— START OF INPUT ROWS —
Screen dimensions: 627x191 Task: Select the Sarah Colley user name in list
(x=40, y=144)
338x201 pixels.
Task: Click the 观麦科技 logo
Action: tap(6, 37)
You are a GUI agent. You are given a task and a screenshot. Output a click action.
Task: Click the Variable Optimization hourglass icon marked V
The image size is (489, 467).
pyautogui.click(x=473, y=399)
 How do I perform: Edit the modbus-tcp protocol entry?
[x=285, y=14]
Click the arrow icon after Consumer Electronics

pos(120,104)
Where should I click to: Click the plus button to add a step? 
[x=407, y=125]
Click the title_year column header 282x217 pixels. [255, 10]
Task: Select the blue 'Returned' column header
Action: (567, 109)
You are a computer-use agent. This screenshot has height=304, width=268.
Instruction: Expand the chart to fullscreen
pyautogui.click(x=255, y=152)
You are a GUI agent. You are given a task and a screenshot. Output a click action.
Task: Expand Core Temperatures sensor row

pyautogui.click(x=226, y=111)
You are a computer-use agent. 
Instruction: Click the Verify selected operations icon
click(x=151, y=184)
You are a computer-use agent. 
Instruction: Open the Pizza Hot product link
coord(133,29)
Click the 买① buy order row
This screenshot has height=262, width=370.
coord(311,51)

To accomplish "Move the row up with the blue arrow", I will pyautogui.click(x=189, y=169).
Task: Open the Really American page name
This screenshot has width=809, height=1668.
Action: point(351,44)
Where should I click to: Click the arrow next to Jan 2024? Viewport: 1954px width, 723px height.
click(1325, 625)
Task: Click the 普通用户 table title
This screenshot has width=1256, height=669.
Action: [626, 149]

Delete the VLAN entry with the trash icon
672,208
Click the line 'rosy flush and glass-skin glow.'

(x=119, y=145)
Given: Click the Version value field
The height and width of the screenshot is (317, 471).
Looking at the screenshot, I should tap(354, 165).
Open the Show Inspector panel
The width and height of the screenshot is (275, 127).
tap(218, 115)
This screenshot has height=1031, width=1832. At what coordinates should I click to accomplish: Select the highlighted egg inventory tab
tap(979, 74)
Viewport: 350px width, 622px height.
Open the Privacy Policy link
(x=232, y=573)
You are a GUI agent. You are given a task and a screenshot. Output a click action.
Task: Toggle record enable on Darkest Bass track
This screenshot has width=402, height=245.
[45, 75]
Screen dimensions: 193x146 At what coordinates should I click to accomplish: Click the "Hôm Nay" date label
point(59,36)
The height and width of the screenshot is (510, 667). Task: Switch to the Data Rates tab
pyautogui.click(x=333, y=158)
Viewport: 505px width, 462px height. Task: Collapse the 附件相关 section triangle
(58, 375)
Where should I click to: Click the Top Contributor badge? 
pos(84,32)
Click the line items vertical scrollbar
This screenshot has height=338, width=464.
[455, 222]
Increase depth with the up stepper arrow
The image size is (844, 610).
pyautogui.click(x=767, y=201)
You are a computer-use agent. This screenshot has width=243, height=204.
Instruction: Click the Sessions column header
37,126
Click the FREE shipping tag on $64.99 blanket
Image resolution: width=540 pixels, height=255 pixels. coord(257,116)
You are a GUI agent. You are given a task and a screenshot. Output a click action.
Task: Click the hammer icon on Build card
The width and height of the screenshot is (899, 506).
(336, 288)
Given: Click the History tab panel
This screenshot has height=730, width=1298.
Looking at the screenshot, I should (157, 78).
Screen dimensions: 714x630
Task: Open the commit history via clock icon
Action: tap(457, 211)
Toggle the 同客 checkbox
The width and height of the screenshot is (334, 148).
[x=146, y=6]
— END OF INPUT ROWS —
Reproduce verbatim the rows above, from the line containing "Viewport: 505px width, 462px" through the last row, with both ends included.

Viewport: 505px width, 462px height. Task: Collapse the 附件相关 section triangle
(58, 375)
Where should I click to: Click the Top Contributor badge? 
pos(84,32)
Click the line items vertical scrollbar
This screenshot has height=338, width=464.
[455, 222]
Increase depth with the up stepper arrow
The image size is (844, 610).
pyautogui.click(x=767, y=201)
You are a computer-use agent. This screenshot has width=243, height=204.
Instruction: Click the Sessions column header
37,126
Click the FREE shipping tag on $64.99 blanket
Image resolution: width=540 pixels, height=255 pixels. coord(257,116)
You are a GUI agent. You are given a task and a screenshot. Output a click action.
Task: Click the hammer icon on Build card
The width and height of the screenshot is (899, 506).
(336, 288)
Given: Click the History tab panel
This screenshot has height=730, width=1298.
Looking at the screenshot, I should (157, 78).
Screen dimensions: 714x630
Task: Open the commit history via clock icon
Action: tap(457, 211)
Toggle the 同客 checkbox
The width and height of the screenshot is (334, 148).
[x=146, y=6]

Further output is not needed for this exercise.